Muscovy Duck

Muscovy Duck
Roosting on the gate

2011 - My second year of blogging in Brittany

I felt I would like to share some of the photographs I have taken so far this year and some from other years. I live in a beautiful part of Brittany and just love being here. It's a lovely place to photograph and enjoy being in through all the seasons and hopefully this blog will show you where I live my life.



Sunday, March 17, 2013

Snow again, wild creatures in my house and the cats


It’s been a while since I posted.   Partly because I didn’t have any photos to show and partly because I’ve been having lots of medical stuff going on and was worrying about that.  Remember that to view the photos full size you just have to double click on them.
 
Things have been changing here in the village.  My opposite neighbour is being forced to put his house up for sale because his wife, who left him last year, taking with her their three daughters, wants half of the money it will bring.  He is in bits - very sad at having lost first his family and now his house.  She is now in social housing, has so much money in benefits that she needn’t work if she chose that route and has another man.  It can’t be right that he loses everything.  When she moved out she took everything with her, not even leaving him a bed to sleep in.  I know that if I met her in town I couldn’t speak to her I feel so strongly about the way she’s treated him.   On Saturday someone arrived from Paris to view the house  so it may not be too long before it’s bought.

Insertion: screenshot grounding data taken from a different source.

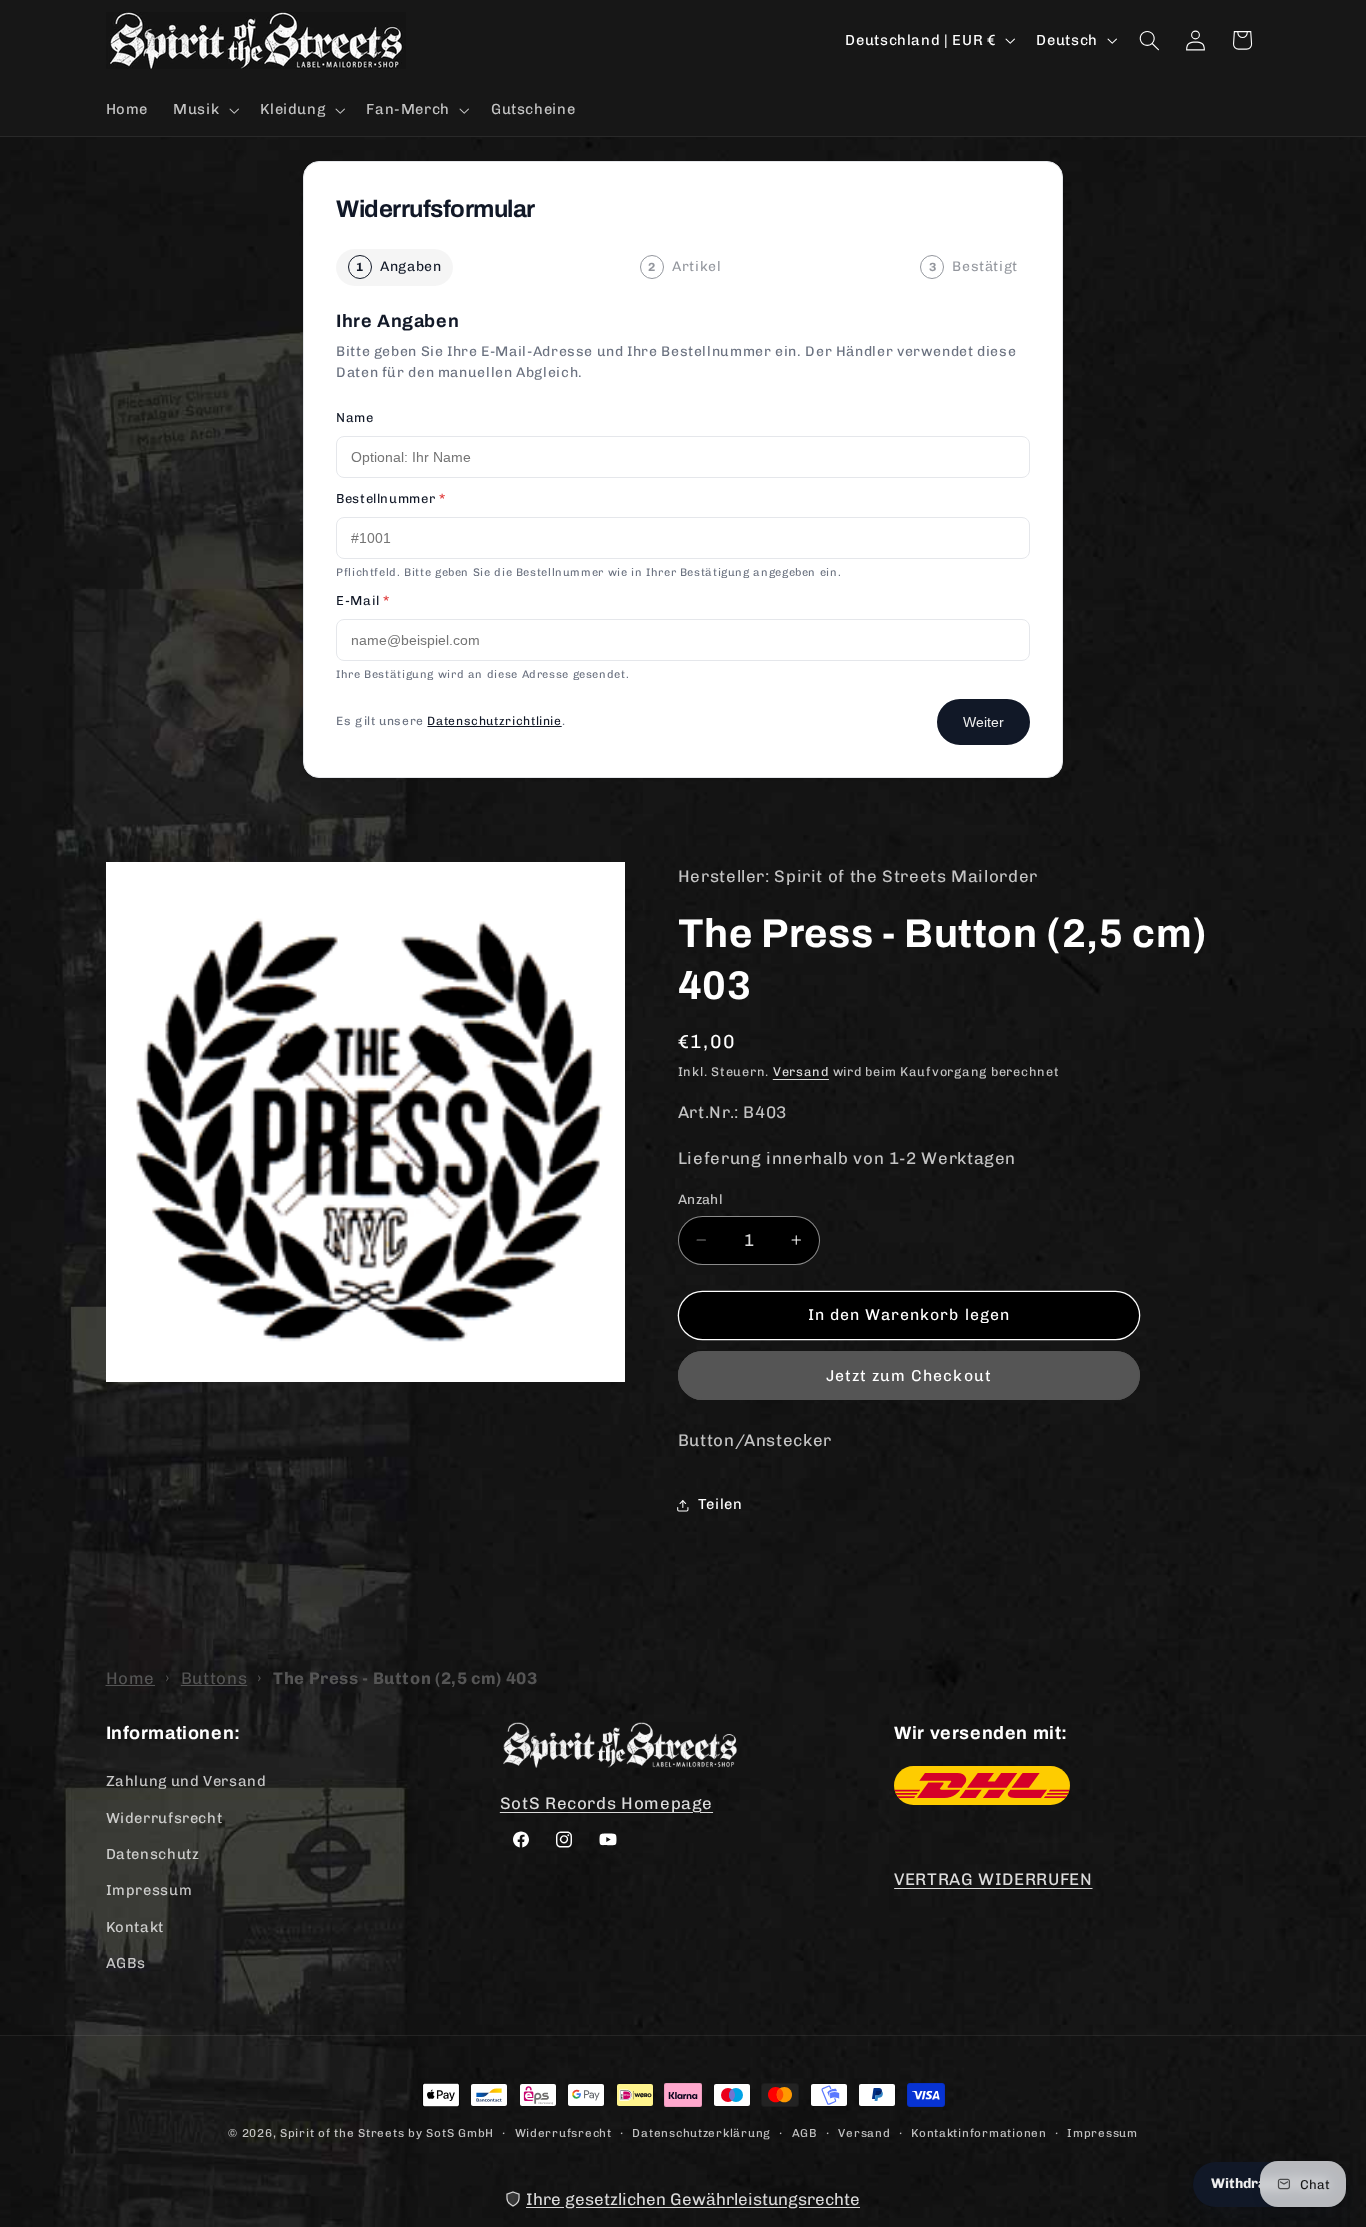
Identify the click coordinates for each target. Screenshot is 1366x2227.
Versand (801, 1071)
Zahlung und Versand (186, 1781)
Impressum (149, 1890)
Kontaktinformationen (979, 2133)
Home (131, 1678)
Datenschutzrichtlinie (494, 721)
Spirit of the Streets (342, 2133)
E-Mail (363, 600)
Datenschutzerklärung (701, 2133)
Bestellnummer (390, 498)
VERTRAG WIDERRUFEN (993, 1879)
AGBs (126, 1963)
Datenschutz (153, 1854)
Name (355, 417)
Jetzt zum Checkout (909, 1375)
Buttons (214, 1678)
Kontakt (135, 1927)
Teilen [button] (720, 1504)
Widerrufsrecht (164, 1818)
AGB (805, 2133)
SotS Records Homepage (606, 1803)
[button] (204, 110)
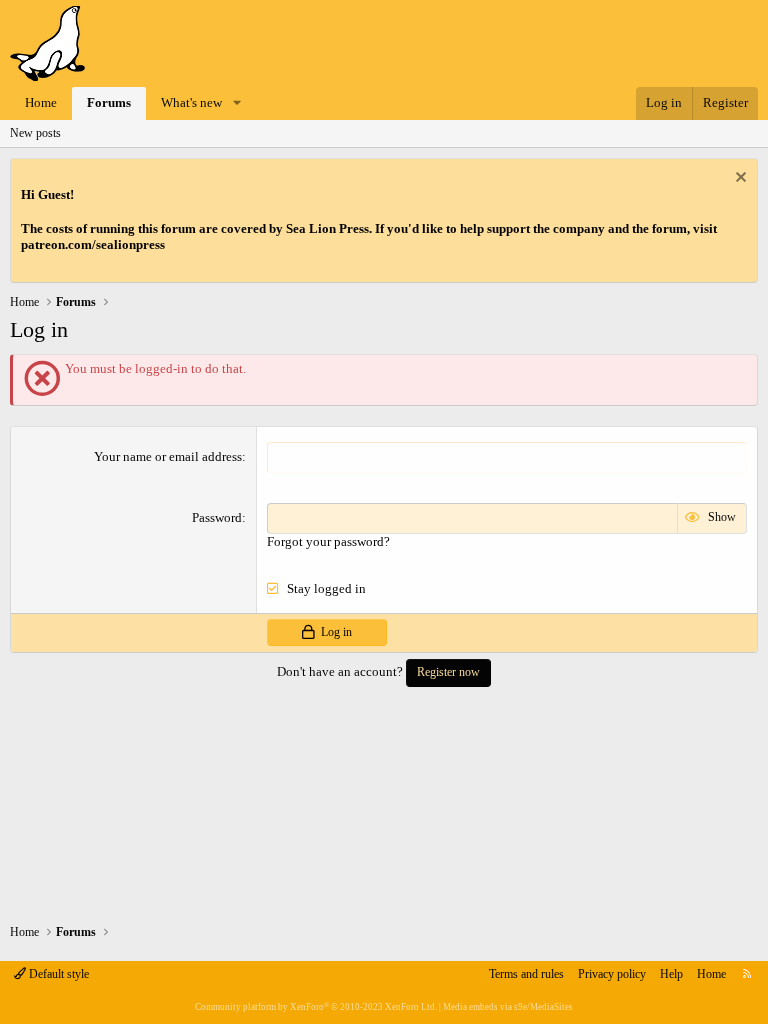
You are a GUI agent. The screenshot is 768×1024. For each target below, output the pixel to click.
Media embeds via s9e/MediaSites (508, 1007)
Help (671, 974)
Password (217, 517)
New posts (35, 133)
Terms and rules (526, 974)
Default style (57, 974)
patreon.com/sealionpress (93, 244)
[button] (237, 103)
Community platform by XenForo (316, 1007)
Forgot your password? (328, 541)
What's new (191, 102)
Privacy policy (612, 974)
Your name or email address (168, 456)
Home (41, 102)
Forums (109, 102)
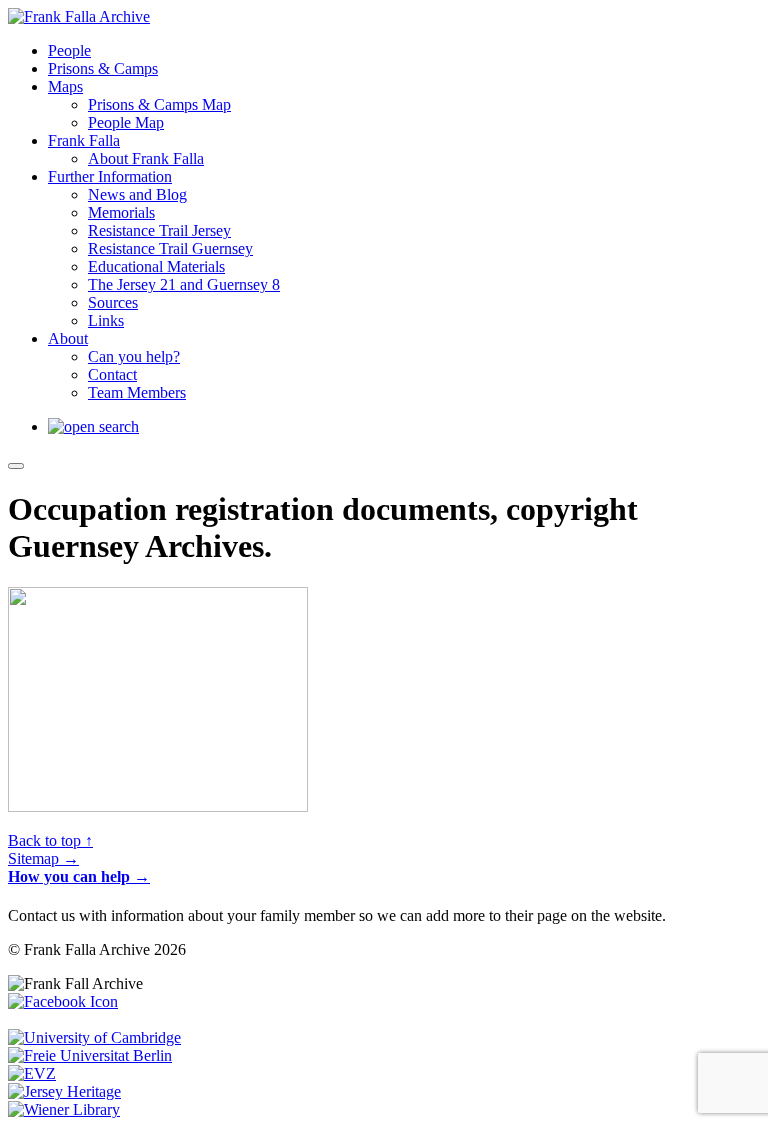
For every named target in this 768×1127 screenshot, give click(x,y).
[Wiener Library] (64, 1109)
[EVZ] (32, 1073)
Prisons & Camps (103, 68)
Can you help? (134, 356)
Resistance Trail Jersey (159, 230)
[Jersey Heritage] (64, 1091)
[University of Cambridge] (94, 1037)
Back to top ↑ (50, 840)
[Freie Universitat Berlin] (90, 1055)
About (68, 338)
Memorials (121, 212)
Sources (113, 302)
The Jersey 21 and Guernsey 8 (184, 284)
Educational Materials (156, 266)
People (69, 50)
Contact (112, 374)
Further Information (110, 176)
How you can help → (79, 876)
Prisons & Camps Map (159, 104)
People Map (126, 122)
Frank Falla (84, 140)
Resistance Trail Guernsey (170, 248)
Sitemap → (43, 858)
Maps (65, 86)
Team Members (137, 392)
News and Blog (137, 194)
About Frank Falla (146, 158)
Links (106, 320)
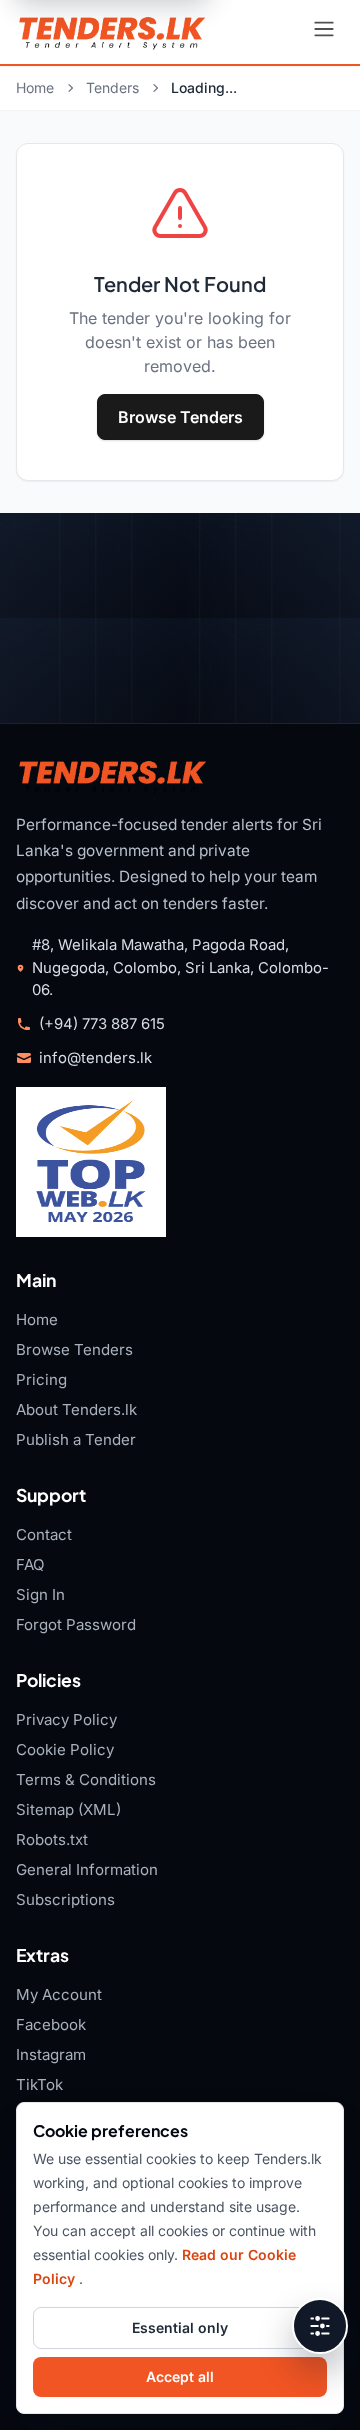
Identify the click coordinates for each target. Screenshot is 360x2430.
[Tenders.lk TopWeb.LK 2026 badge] (91, 1162)
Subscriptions (65, 1899)
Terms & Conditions (86, 1779)
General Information (87, 1869)
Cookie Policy (65, 1749)
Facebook (51, 2024)
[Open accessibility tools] (320, 2326)
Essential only (180, 2327)
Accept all (180, 2376)
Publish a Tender (76, 1439)
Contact (44, 1534)
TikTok (39, 2084)
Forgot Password (76, 1624)
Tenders (112, 87)
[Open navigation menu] (324, 32)
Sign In (40, 1594)
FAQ (30, 1564)
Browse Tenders (180, 417)
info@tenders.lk (95, 1058)
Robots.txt (52, 1839)
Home (35, 87)
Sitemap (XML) (68, 1809)
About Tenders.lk (76, 1409)
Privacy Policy (66, 1719)
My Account (59, 1994)
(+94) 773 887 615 (102, 1024)
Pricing (41, 1379)
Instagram (51, 2054)
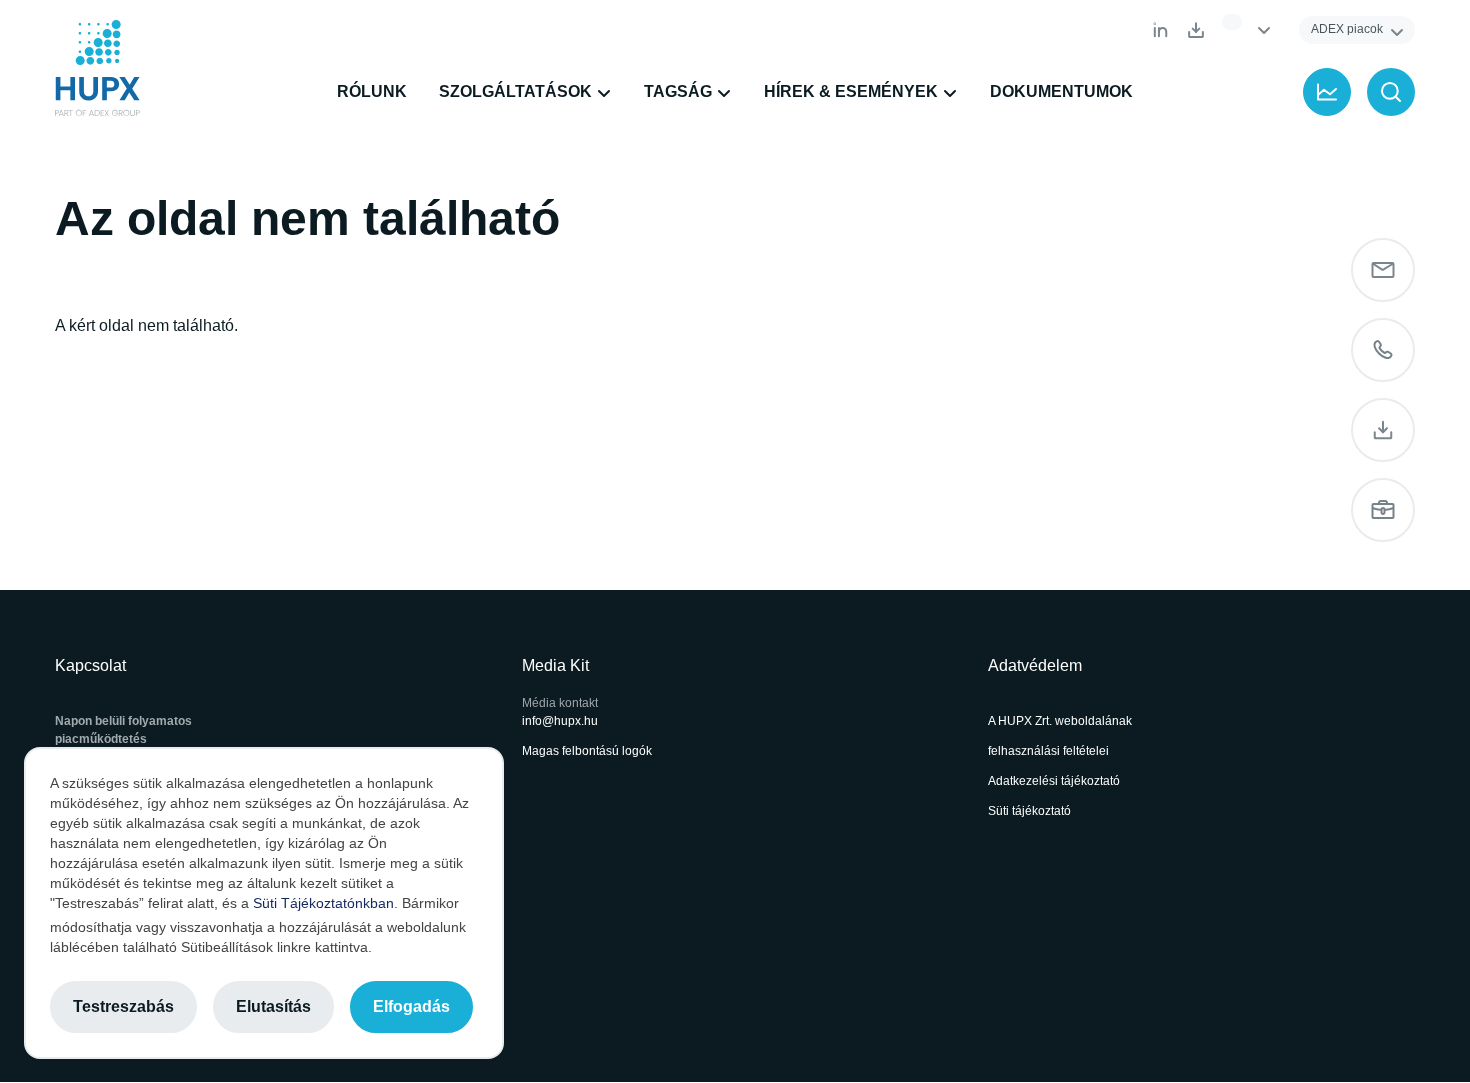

Last week I sold five ducks – they were the Indian Runners and Khaki Campbells.  I had to sit in the doorway of their house and catch one at a time before they shot out through the door.  The black male Indian Runner did escape but we managed to round him up and get him back into his house where I caught him and he joined the other four ducks in the large cage the purchasers had bought.  Here are three of them on the pond in January.  I miss their funny antics.



I’m quite sad to see them go as they were very entertaining but I can’t have too many and I have decided to go back to just Muscovies.  I have three which are black and white and have been offered two grey and white ones which I think I will probably buy.

The snow has been disrupting things a bit in the village and around – bowls was cancelled on Tuesday last and is forecast again for this Tuesday so I may not be bowling this week either.










This jay was on the birdtable in the blizzard of snow.


This little calf and Mum were not amused by the snow and although there was an empty shelter next to them they couldn't get into it.

This was after the Commune's snow plough had been down the lane and dumped lots of snow behind my car.



Grace sitting on the top of an impossibly small fence post.

Purrdy looks at the possibility of entering the new sewage pipe which is just for the rabbits to play in.  She goes into the pipe and Grace and Claude wait for her to exit.





Yet another great tit who flew into my windowpane.  He recovered after a twenty minute cuddle and having shut the cats in the house, I released him in the abandoned garden next door to me where he flew off happily.

More wild life.  The cats brought in a dead white bunny a little before this wild live one.  I wrapped her in a teatowel in case she bit me and let her recover for a little while before releasing her in a field at the back of my neighbour's house.  She jumped out of my arms with the teatowel in between her teeth before dropping it and bounding off into the boundary hedge.


One of my medical things is a bladder problem for which I will be having a TVT operation towards the end of April.  This will be my fifth unrelated operation in the seven years I will have been here in France.  Thank goodness for the brilliant French health system which looks after me so well.

Three things I like:

1.   The way the snow makes everything look beautiful and tidy.
2.   Seeing so many different birds at my bird table during the snowy weather.
3.   The days getting longer now as the first day of Spring approaches in four days.